Reproduce every one of the lines below word for word, without any changes.

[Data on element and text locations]
________

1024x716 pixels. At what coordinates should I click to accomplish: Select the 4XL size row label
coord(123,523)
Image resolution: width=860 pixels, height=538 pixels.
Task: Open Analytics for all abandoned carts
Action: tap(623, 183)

________

__Response to this exercise__.
1024x716 pixels. At what coordinates should I click to accomplish: Select the 4XL size row label
coord(123,523)
Image resolution: width=860 pixels, height=538 pixels.
Task: Open Analytics for all abandoned carts
Action: tap(623, 183)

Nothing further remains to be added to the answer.